Se os países em desenvolvimento quiserem importar a poupança estrangeira necessária para combater as mudanças climáticas, o mundo rico e as instituições que ele controla precisarão trabalhar com eles para reduzir a instabilidade financeira.

Felizmente, há coisas práticas que podem ser feitas. Em nível global, os esforços para reformar as condições de empréstimo do Fundo Monetário Internacional precisam ser continuados, para reduzir o estigma que impede os países em desenvolvimento de procurar assistência.

Os bancos de desenvolvimento, como o Banco Asiático de Desenvolvimento em nível regional e o Banco Mundial em nível global, podem fornecer financiamento diretamente por meio de empréstimos e subsídios concessionais para aliviar os encargos de financiamento dos países em desenvolvimento.

Um acordo emergente entre a China e o Banco Mundial provavelmente fará com que a China concorde em reagendar alguns de seus empréstimos para países em desenvolvimento, onde, em troca, o Banco Mundial aumentará seus empréstimos a países em desenvolvimento, inclusive para ação climática.

O acordo da COP27 para emprestar à Indonésia US$ 20 bilhões também ajudará. Mas dado que o tamanho do investimento verde exigiu superar os recursos dessas instituições, os bancos de desenvolvimento precisarão ser mais inovadores e usar seus balanços para ajudar a apoiar a liquidez dos governos dos países em desenvolvimento à medida que realizam investimentos sustentáveis.
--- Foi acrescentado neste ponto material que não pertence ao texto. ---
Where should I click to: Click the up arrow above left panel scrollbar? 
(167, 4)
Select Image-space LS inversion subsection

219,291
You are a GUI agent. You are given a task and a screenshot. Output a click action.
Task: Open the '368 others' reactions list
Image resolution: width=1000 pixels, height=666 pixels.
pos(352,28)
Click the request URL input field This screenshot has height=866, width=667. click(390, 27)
Bilateralmente, os bancos centrais mundiais ricos precisam usar linhas de troca de moeda e empréstimos de reserva para preencher as lacunas na rede de segurança e garantir que todos os países em desenvolvimento tenham acesso a câmbio em tempos de necessidade.

E as instituições internacionais precisam apoiar os países em desenvolvimento, implementando as ferramentas e mecanismos de que os países precisam internamente para gerenciar os riscos de entrada de capital.

Essas ferramentas e mecanismos também podem ajudá-los a precificar o carbono internamente como parte de uma abordagem global e implementar reformas regulatórias domésticas para combater as mudanças climáticas, incluindo a eliminação de subsídios aos combustíveis fósseis.

Em poucas palavras, a mudança climática é um desafio global que será ganho ou perdido nos países em desenvolvimento. Todos os países têm um incentivo compartilhado para garantir que os investimentos necessários sejam realizados nos países em desenvolvimento — e isso significa que todos os países têm um incentivo compartilhado para reforçar a estabilidade financeira dos países em desenvolvimento.

Se os últimos dois anos nos mostraram alguma coisa, é que temos um longo caminho a perlongo. •

* Economista, foi ministro das Finanças da Indonésia. ** Sócio da Mandala e professor da Crawford School of Public Policy, The Australian National University.

Este artigo foi publicado pelo East Asia Forum e republicado pelo Asia Times.